• **Prompt**
Copy verbatim the block of lines in the entries below whose first line contains "Home (24, 241)" and whose last line contains "Empleo en Prosegur (227, 760)". Leave out all other lines.

• **Given data**
========================

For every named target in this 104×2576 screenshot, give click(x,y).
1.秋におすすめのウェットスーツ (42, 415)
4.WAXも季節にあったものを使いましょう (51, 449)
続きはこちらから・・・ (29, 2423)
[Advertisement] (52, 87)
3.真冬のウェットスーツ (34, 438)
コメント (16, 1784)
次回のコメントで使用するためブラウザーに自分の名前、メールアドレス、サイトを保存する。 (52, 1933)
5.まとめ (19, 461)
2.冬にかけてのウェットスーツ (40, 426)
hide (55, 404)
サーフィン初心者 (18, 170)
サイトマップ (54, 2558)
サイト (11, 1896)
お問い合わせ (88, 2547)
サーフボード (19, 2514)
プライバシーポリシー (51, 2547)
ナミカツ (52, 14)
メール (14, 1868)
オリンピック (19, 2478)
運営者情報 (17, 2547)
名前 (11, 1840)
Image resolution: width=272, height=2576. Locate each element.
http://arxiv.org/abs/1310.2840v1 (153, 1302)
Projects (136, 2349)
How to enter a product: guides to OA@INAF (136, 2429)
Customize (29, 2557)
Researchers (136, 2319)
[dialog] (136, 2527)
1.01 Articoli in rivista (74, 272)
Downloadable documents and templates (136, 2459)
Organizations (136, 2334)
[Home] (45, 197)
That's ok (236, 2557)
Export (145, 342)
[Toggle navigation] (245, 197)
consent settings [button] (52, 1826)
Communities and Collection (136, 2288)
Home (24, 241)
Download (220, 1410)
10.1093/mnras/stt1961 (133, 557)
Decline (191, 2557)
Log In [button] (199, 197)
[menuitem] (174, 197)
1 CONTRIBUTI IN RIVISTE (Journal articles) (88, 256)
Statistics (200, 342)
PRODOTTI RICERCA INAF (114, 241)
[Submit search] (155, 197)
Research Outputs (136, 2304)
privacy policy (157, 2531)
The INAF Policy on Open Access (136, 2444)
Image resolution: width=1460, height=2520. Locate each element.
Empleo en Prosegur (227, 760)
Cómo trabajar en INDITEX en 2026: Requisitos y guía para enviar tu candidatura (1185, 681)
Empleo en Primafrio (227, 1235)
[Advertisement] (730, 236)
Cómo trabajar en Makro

========================

• **Written reply**
Home (24, 241)
Download (220, 1410)
10.1093/mnras/stt1961 (133, 557)
Decline (191, 2557)
Log In [button] (199, 197)
[menuitem] (174, 197)
1 CONTRIBUTI IN RIVISTE (Journal articles) (88, 256)
Statistics (200, 342)
PRODOTTI RICERCA INAF (114, 241)
[Submit search] (155, 197)
Research Outputs (136, 2304)
privacy policy (157, 2531)
The INAF Policy on Open Access (136, 2444)
Image resolution: width=1460, height=2520. Locate each element.
Empleo en Prosegur (227, 760)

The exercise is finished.